[Records for locating described items]
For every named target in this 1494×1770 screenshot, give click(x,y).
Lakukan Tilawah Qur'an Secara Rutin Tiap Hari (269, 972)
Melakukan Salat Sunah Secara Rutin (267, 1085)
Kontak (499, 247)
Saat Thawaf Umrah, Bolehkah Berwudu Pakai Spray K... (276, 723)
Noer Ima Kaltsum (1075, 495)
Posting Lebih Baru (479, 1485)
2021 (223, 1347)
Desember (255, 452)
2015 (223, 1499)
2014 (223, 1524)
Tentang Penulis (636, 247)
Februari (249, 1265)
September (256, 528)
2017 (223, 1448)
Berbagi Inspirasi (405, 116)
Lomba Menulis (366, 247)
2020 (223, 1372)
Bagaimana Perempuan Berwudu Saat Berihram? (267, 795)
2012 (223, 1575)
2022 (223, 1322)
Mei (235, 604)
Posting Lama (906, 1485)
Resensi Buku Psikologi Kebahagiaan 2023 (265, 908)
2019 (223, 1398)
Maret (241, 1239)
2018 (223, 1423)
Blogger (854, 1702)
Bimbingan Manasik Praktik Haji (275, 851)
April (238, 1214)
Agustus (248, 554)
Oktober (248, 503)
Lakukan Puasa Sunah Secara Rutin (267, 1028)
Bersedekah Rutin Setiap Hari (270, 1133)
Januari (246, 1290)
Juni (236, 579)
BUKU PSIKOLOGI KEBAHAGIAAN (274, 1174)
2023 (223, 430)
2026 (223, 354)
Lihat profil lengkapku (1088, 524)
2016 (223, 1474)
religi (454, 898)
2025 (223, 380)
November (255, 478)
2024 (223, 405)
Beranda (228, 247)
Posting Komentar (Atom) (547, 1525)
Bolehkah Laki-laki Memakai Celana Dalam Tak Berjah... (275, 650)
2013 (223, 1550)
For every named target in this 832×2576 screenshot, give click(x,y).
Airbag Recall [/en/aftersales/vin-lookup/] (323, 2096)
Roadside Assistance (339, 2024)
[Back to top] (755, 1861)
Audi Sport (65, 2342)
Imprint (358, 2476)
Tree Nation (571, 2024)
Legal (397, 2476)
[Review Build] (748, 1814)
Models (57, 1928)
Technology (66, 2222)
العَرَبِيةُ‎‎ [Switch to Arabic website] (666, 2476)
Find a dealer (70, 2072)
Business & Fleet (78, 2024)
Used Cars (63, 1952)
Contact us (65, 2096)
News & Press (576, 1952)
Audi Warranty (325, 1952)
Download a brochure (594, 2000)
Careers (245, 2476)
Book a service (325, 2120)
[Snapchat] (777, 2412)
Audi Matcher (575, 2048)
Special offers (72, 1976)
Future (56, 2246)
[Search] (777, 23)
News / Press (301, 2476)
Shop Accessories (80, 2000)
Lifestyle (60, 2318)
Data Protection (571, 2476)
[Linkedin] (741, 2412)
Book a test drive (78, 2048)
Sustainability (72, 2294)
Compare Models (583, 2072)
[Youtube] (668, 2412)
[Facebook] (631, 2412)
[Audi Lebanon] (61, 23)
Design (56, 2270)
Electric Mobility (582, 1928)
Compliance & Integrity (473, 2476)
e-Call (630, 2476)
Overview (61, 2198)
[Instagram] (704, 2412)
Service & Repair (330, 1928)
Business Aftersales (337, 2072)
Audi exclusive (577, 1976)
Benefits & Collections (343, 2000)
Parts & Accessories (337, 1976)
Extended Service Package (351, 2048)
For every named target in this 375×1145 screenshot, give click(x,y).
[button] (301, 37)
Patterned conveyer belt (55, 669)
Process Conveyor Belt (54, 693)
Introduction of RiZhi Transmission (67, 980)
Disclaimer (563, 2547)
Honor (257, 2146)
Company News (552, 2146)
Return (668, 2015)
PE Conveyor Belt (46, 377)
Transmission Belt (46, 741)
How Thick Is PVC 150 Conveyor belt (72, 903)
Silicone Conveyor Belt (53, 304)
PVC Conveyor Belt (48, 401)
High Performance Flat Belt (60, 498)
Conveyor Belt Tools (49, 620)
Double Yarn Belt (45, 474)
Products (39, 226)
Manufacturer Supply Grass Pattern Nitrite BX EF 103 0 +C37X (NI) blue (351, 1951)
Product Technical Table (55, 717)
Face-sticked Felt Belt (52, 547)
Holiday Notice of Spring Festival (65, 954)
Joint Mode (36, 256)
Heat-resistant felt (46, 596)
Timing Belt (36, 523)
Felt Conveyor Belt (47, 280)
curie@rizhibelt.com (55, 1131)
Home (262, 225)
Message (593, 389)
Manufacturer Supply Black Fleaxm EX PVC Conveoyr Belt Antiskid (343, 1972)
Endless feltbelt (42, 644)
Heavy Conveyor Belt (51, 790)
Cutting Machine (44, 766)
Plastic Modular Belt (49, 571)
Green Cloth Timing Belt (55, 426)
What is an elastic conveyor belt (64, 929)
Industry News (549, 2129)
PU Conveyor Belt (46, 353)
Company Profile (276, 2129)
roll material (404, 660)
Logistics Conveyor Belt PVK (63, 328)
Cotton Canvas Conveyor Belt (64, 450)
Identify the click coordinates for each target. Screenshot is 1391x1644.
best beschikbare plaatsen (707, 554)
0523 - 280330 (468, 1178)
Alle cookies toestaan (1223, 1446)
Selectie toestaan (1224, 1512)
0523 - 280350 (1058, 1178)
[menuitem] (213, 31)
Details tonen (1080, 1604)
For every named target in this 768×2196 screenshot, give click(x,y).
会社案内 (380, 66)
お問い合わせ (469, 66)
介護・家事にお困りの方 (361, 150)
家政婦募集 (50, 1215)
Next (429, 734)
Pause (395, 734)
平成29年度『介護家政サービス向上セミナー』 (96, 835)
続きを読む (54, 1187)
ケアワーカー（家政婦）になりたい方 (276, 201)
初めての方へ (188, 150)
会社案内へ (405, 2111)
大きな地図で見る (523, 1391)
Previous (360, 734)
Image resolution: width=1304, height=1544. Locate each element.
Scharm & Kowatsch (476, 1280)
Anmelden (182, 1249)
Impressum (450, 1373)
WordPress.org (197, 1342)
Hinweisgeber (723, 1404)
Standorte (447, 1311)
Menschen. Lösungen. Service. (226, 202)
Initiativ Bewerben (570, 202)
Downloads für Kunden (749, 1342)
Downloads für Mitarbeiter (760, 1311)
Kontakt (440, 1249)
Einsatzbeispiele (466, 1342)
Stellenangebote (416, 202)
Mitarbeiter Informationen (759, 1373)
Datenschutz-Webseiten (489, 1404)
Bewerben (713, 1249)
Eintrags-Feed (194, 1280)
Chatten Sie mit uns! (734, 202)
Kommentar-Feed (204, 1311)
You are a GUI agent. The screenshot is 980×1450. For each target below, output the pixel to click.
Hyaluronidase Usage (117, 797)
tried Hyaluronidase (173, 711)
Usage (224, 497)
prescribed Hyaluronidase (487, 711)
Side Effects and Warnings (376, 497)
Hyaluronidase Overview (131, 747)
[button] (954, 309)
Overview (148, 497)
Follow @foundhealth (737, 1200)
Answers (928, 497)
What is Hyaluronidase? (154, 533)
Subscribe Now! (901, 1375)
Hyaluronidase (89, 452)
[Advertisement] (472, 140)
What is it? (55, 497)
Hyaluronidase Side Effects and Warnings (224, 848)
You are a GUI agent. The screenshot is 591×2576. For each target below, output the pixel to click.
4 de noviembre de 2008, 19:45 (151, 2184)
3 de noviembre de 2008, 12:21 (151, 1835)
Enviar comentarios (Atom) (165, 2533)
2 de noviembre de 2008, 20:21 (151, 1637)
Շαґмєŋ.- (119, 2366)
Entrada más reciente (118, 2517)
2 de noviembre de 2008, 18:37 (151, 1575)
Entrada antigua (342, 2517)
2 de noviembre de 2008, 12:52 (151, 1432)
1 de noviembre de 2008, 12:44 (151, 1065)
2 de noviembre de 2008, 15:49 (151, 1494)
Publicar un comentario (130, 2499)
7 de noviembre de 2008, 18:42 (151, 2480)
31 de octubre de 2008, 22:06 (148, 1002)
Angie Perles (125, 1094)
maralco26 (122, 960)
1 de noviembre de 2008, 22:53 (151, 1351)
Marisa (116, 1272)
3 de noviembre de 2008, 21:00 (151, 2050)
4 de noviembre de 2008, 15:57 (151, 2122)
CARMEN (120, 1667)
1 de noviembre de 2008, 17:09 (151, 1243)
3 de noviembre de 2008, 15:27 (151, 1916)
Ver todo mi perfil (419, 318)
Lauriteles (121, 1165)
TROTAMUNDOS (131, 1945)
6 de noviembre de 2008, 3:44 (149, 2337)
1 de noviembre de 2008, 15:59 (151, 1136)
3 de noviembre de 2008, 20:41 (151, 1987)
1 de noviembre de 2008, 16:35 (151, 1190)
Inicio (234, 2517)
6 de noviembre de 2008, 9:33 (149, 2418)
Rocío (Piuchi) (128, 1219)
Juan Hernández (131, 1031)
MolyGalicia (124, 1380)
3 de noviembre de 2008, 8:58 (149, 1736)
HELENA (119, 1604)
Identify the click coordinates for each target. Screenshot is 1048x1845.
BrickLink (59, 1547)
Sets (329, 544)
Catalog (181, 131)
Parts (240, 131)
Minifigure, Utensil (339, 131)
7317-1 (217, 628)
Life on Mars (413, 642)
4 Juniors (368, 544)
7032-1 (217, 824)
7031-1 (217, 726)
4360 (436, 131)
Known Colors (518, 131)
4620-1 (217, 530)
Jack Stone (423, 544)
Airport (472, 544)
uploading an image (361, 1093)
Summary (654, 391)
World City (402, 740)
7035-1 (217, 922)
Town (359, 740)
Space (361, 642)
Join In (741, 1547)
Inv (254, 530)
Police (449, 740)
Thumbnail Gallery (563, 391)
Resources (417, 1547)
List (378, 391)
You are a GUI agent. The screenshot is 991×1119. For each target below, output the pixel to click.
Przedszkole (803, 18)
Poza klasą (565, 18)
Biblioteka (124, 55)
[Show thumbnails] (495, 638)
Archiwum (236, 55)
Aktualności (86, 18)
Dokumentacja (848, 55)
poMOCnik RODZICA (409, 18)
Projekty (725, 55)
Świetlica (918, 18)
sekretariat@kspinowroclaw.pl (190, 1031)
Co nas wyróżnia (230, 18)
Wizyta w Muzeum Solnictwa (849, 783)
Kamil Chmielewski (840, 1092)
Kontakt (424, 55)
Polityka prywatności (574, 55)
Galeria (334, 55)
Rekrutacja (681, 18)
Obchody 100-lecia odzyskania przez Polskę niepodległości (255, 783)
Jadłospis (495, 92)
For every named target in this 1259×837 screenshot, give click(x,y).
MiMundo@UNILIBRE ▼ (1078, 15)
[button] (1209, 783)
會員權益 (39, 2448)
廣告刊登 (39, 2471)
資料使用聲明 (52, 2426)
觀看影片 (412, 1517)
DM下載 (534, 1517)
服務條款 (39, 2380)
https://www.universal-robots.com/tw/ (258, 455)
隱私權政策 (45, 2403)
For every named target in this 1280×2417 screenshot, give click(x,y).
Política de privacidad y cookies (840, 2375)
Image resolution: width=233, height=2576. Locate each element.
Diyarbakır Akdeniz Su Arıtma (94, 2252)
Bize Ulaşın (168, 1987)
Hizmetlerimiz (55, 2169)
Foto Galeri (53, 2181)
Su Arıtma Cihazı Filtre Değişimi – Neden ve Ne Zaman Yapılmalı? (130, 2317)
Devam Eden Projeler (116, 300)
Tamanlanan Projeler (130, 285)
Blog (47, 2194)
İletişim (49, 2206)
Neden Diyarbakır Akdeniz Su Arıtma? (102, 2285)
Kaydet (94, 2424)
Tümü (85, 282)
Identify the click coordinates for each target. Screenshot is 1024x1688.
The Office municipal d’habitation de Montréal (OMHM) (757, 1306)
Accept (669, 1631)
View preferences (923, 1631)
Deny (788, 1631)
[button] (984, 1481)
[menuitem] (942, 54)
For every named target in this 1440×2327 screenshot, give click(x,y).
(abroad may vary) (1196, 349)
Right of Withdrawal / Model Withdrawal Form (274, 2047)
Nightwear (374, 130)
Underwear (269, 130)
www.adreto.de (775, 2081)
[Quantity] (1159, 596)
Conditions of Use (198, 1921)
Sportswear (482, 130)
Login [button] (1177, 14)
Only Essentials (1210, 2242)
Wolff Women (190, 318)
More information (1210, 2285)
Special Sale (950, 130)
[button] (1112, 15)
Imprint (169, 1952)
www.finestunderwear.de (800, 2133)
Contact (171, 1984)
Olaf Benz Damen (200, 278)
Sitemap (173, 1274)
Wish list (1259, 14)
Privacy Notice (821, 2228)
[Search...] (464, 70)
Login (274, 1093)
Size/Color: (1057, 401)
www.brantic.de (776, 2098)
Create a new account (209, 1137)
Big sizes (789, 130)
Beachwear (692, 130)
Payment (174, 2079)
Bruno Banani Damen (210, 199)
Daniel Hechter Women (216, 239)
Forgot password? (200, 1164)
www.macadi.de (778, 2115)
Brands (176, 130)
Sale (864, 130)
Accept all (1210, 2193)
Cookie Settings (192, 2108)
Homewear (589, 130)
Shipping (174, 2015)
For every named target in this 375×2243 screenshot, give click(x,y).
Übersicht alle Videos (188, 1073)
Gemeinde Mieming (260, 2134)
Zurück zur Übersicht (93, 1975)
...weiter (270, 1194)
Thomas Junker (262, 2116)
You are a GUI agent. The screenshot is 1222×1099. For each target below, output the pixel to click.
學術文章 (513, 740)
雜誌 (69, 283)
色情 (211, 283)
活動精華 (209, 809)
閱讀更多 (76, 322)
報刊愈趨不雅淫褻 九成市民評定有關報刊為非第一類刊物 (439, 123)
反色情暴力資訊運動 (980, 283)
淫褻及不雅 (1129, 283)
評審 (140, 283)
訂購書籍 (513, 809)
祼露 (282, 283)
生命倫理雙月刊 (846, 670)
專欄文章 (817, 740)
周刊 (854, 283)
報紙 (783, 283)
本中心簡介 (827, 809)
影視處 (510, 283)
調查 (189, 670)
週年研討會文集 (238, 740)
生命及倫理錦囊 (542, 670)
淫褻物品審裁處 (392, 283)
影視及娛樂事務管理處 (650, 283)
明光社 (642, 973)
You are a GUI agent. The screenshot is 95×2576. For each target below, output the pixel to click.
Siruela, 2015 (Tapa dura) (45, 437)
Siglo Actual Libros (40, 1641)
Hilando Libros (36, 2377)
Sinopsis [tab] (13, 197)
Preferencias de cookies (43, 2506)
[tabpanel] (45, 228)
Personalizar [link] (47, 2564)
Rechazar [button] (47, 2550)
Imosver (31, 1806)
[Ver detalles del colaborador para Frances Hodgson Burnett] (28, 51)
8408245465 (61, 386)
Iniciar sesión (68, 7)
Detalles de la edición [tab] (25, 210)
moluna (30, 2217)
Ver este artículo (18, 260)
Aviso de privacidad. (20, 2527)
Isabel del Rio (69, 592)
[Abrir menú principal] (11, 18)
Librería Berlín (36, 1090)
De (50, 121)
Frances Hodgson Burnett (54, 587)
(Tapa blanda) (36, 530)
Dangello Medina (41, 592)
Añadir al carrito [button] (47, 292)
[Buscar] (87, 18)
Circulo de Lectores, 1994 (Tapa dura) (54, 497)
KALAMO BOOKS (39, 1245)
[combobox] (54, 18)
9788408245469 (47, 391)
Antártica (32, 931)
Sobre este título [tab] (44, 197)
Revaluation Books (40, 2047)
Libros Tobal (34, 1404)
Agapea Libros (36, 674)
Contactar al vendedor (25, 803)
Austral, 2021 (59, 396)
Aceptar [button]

> **What the exercise asks**: Please render the items starting at the beginning and going on through the line with "2012 (223, 1575)", both ends included, as a two-column CSV headed item_text and answer. Give one row for each item, with its text and its answer each in a single quoted field and any line breaks turned into spaces.

> **Response below**:
item_text,answer
"For every named target in this 1494×1770 screenshot, give click(x,y). Lakukan Tilawah Qur'an Secara Rutin Tiap Hari","(269, 972)"
"Melakukan Salat Sunah Secara Rutin","(267, 1085)"
"Kontak","(499, 247)"
"Saat Thawaf Umrah, Bolehkah Berwudu Pakai Spray K...","(276, 723)"
"Noer Ima Kaltsum","(1075, 495)"
"Posting Lebih Baru","(479, 1485)"
"2021","(223, 1347)"
"Desember","(255, 452)"
"2015","(223, 1499)"
"2014","(223, 1524)"
"Tentang Penulis","(636, 247)"
"Februari","(249, 1265)"
"September","(256, 528)"
"2017","(223, 1448)"
"Berbagi Inspirasi","(405, 116)"
"Lomba Menulis","(366, 247)"
"2020","(223, 1372)"
"Bagaimana Perempuan Berwudu Saat Berihram?","(267, 795)"
"2012","(223, 1575)"